Facebook pixel From Cigarettes to Alcohol: The Next Step in Hedonic Product Liability? | VOLUME_AND_ISSUE | Pepperdine Law Review Skip to main content
Pepperdine Law Review

From Cigarettes to Alcohol: The Next Step in Hedonic Product Liability?

Robert F. Cochran Jr.

 

Abstract

Twenty-five years ago, it looked as if there would be no stop to the expansion of products liability. Imputed knowledge tests imposed on manufacturers liability for harms that they could not have foreseen. Some scholars called for broad enterprise liability that would impose on manufacturers liability for all productrelated injury. But, in the early 1980's, courts said "enough." In Professors Henderson and Twerski's metaphor, after seventy years of expanding the products liability frontier, courts halted the wagon trains, and, in many cases, pulled back.
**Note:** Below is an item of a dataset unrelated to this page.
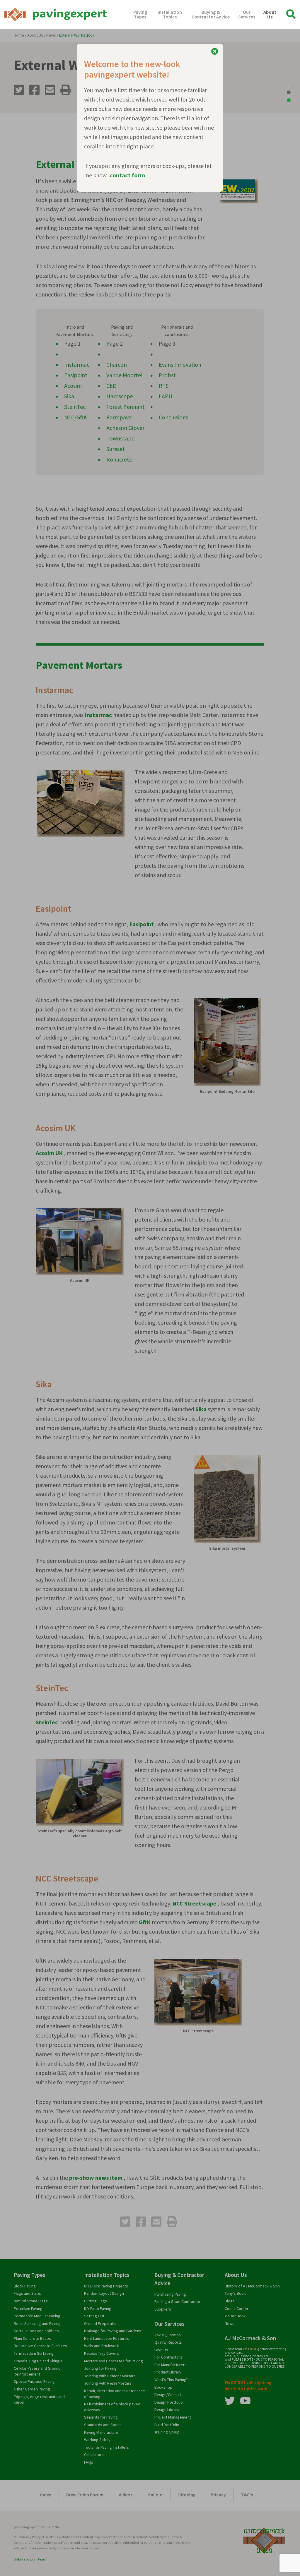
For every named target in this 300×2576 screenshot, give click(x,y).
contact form (127, 175)
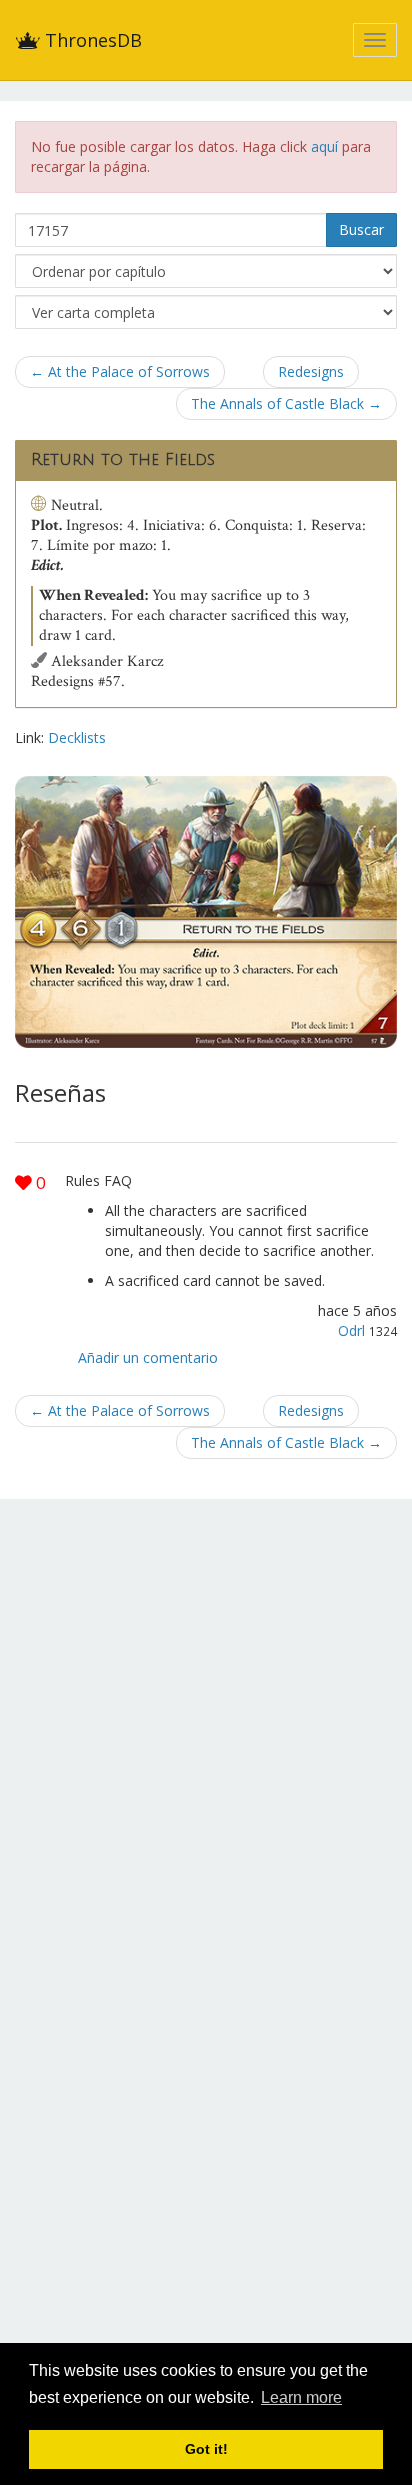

In the last year or so, cigarette litigation has been one of the few areas where there has been signs of expanded products liability. The purpose of this conference is to explore whether there will be doctrinal developments that flow from the tobacco litigation that might affect other products. Will other products follow the tobacco road? Put another way, is the success of the tobacco litigation rooted in characteristics of tobacco, characteristics which other products might share, or is it rooted merely in the deceptive behavior of tobacco officials over a period of time, deceptive behavior which will one day be merely a footnote to product liability history?

My task is to consider the possibilities of alcohol manufacturer liability in light of the tobacco cases. I will first explore the similarities and differences between alcohol and tobacco that might be relevant to the question whether alcohol manufacturers will suffer the same fate as tobacco manufacturers. Then I will consider whether the fact that both of them are what I have called "hedonic products"- products whose primary function is to provide pleasure - might lead to the imposition of stricter liability on them. Finally, I will suggest that what may be emerging is a new strict liability claim for bystanders who are injured by dangerous hedonic products.